De bas en haut, la photographie en montagne
À la fin du XIXe siècle, les forestiers du service de restauration des terrains en montagne deviennent photographes. Ils sont formés à la prise de vue dans un contexte de moyenne montagne. Seuls quelques rares guides expérimentés et photographes sont capables de relever les défis de la haute montagne.
L’Administration des Eaux et Forêts incorpore la photographie dans les pratiques de ses agents en 1886 ; à partir de 1887, ils suivent des stages de formation de deux mois. Plusieurs dizaines de milliers de clichés seront réalisés, soigneusement décrits, datés et légendés. Ils ont une visée aussi bien administrative que pédagogique.

Les agents sont formés pour la photographie sur les terrains en vallée et moyenne montagne.
Ils utilisent tous le même appareil photo fourni par l’administration, une chambre noire Jonte de Paris avec un objectif français Derogy, donnant des épreuves de 24 sur 18 cm.

Cet appareil permet de se soustraire « aux caprices du collodion en adoptant le procédé au gélatino-bromure d’argent sec dont les avantages sont tels qu’il s’est répandu bientôt dans le monde entier. […] L’impression lumineuse qu’elles ont reçue reste inaltérable assez longtemps pour supprimer toute manipulation chimique sur le terrain […] Dès lors, la photographie en campagne est devenue pratique. »
Dès la fin du XIXe siècle, la tentation de photographier les glaciers et les sommets s’est imposée, avec des défis immenses à relever.
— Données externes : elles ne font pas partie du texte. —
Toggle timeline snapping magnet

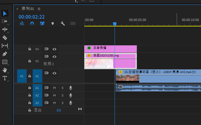[32, 23]
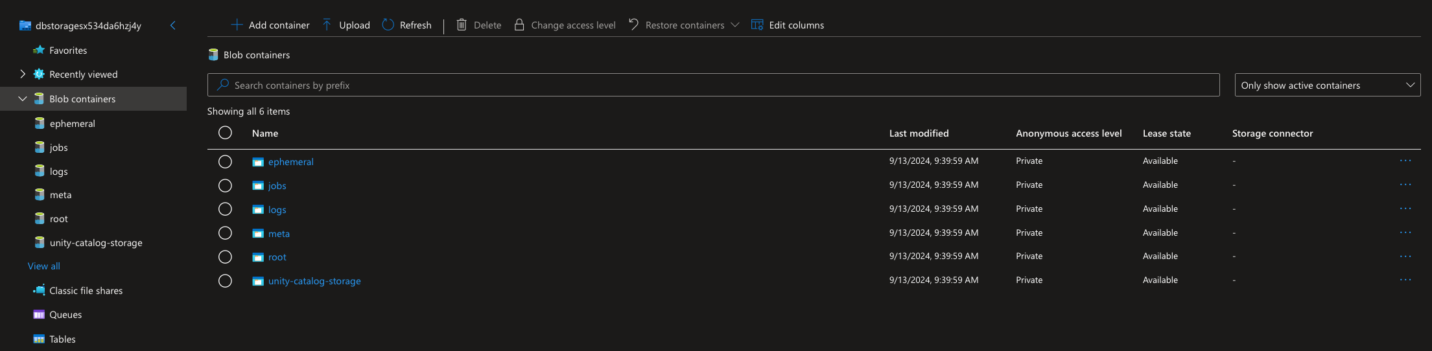Toggle the select-all circle in table header

tap(225, 133)
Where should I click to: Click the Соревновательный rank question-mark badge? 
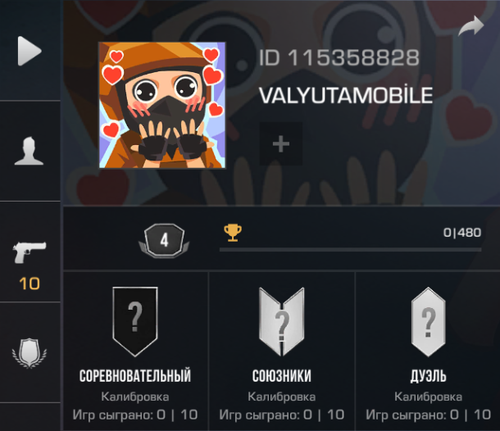135,322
Photographier en haute montagne - en milieu extrême - exige des compétences et du matériel spécifiques dont ne disposent pas les forestiers au début de leurs opérations en montagne. Dès les années 1890, dans les Alpes, l’administration forestière fait appel à des guides de haute montagne et photographes de Chamonix, Joseph puis son fils Georges Tairraz.
Les premiers clichés pris en haute montagne ont nécessité d’importantes expéditions avec hommes et mules portant jusqu’à 200 kg de matériel, dans le froid, le vent et l’humidité. Mais dès la fin du XIXe siècle, les Tairraz utilisent les plaques sèches, mais sur de très grands formats. Georges I Tairraz utilise un appareil photographique de 12kg avec un objectif de 8 kg et des plaques de 50 x 60 cm.
À partir de 1890, l’administration forestière a passé des commandes régulières aux Tairraz père, fils et petit-fils, qui ont photographié deux fois par an l’ensemble des glaciers du massif du Mont blanc jusqu’aux années 1960.

Les scientifiques et les agents des Eaux et Forêts s’aventurent en haute montagne au début du 20e siècle dans le cadre de leurs études de glaciologie. Ils utilisent les clichés des Tairraz et vont devenir pour certains d’entre eux des photographes de haute montagne.
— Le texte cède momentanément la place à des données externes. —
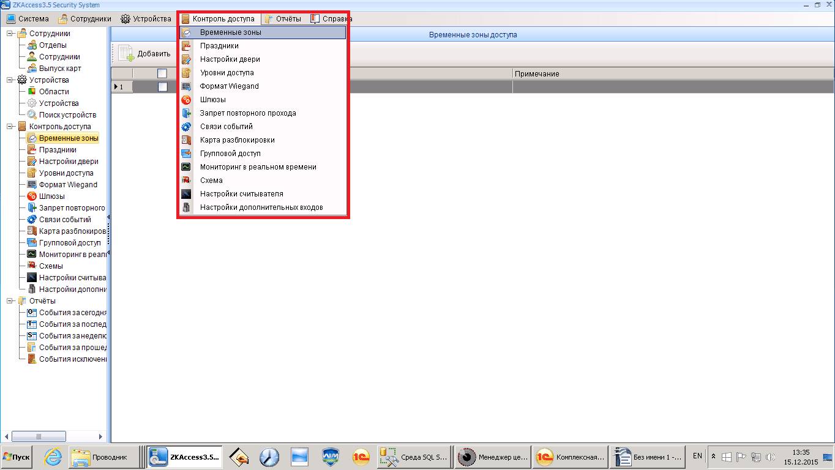Viewport: 835px width, 470px height.
Task: Click the Области icon in sidebar tree
Action: coord(32,92)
Entre 1886 et 1914, le matériel photographique des forestiers évolue avec la technologie. Les négatifs souples sont introduits et au début du XXe siècle, les chambres 18 x 24 cm sont remplacées par des chambres 9 x 12 plus maniables.

Les forestiers vont ainsi très rapidement accéder à tous les étages de montagne et documenter l’ensemble de leurs travaux et encore jusqu’à nos jours. Cette documentation photographique est devenue un pan de la mémoire des massifs montagneux français.